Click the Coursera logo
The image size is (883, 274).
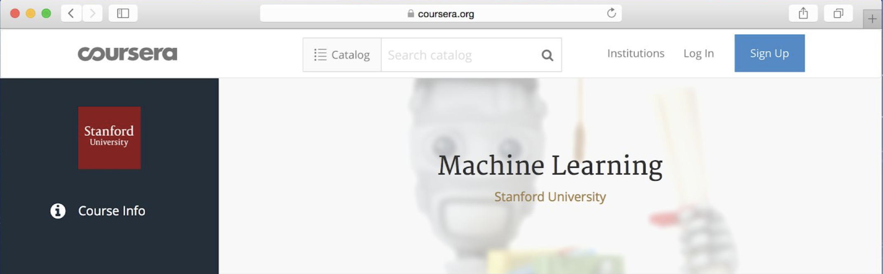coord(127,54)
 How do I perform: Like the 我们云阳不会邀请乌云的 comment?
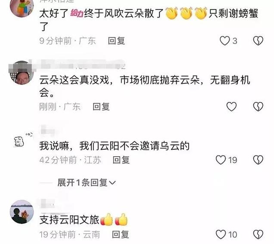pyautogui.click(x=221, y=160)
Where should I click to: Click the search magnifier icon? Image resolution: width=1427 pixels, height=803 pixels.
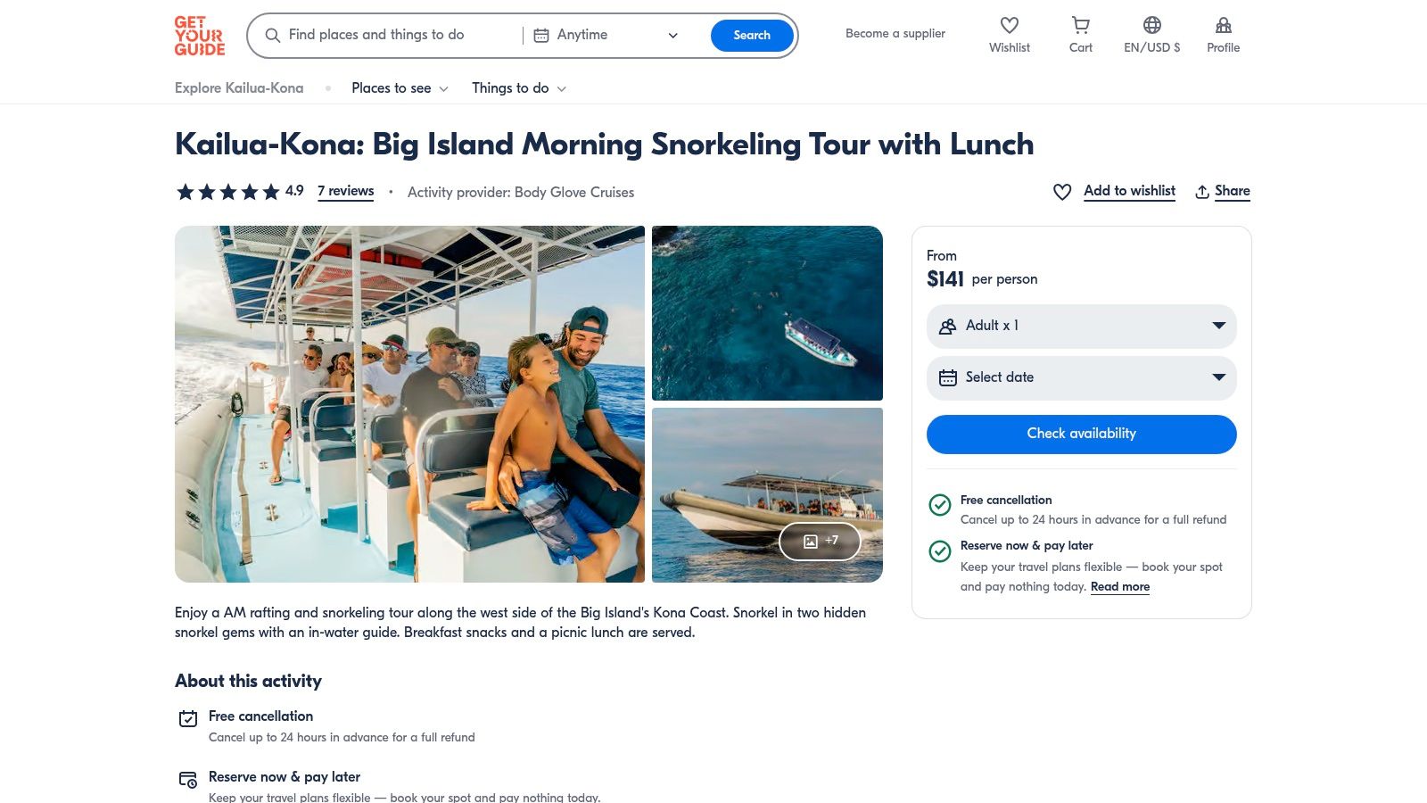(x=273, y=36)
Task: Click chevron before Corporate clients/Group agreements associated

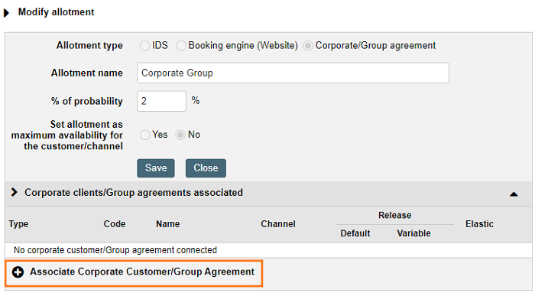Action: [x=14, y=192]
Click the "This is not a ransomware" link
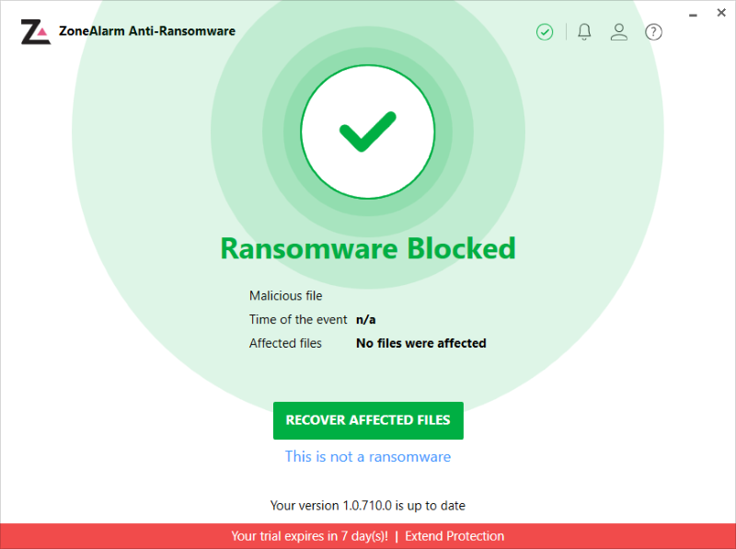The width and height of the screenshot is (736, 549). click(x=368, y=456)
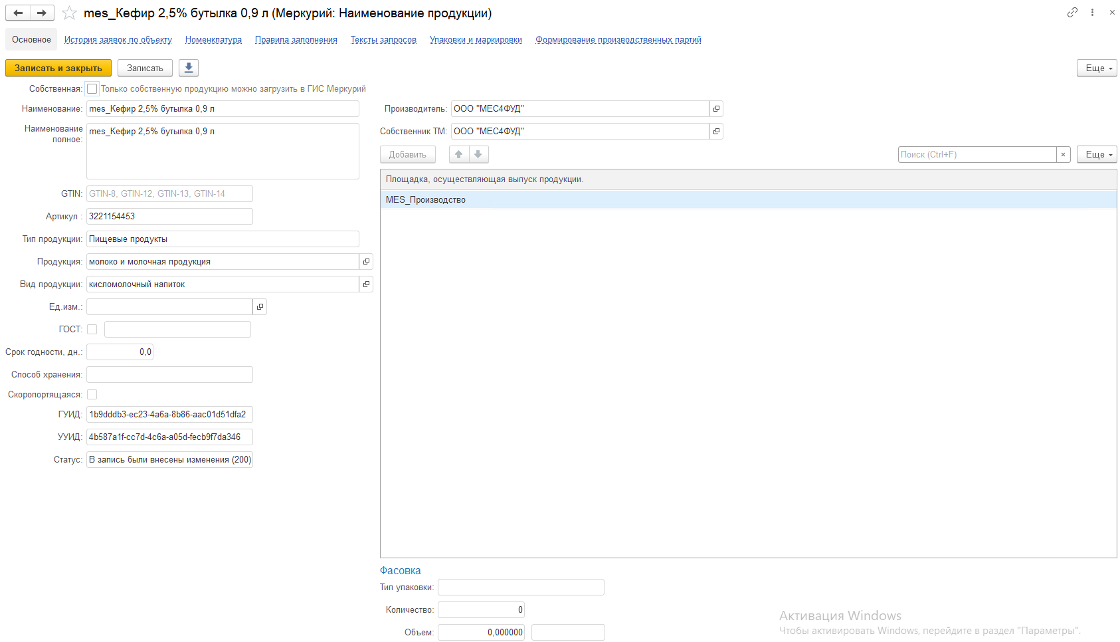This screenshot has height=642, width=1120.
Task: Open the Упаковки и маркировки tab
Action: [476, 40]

Exercise:
Your task is an exact transcription of all the data, minus the pictures.

Solution below:
Click the Coursera logo
The image size is (883, 274).
coord(127,54)
 How do I perform: Like the 我们云阳不会邀请乌云的 comment?
pyautogui.click(x=221, y=160)
Where should I click to: Click the search magnifier icon? Image resolution: width=1427 pixels, height=803 pixels.
(x=273, y=36)
Task: Click chevron before Corporate clients/Group agreements associated

Action: [x=14, y=192]
Click the "This is not a ransomware" link
The width and height of the screenshot is (736, 549). click(x=368, y=456)
This screenshot has height=642, width=1120.
Task: Open the Упаковки и маркировки tab
Action: [476, 40]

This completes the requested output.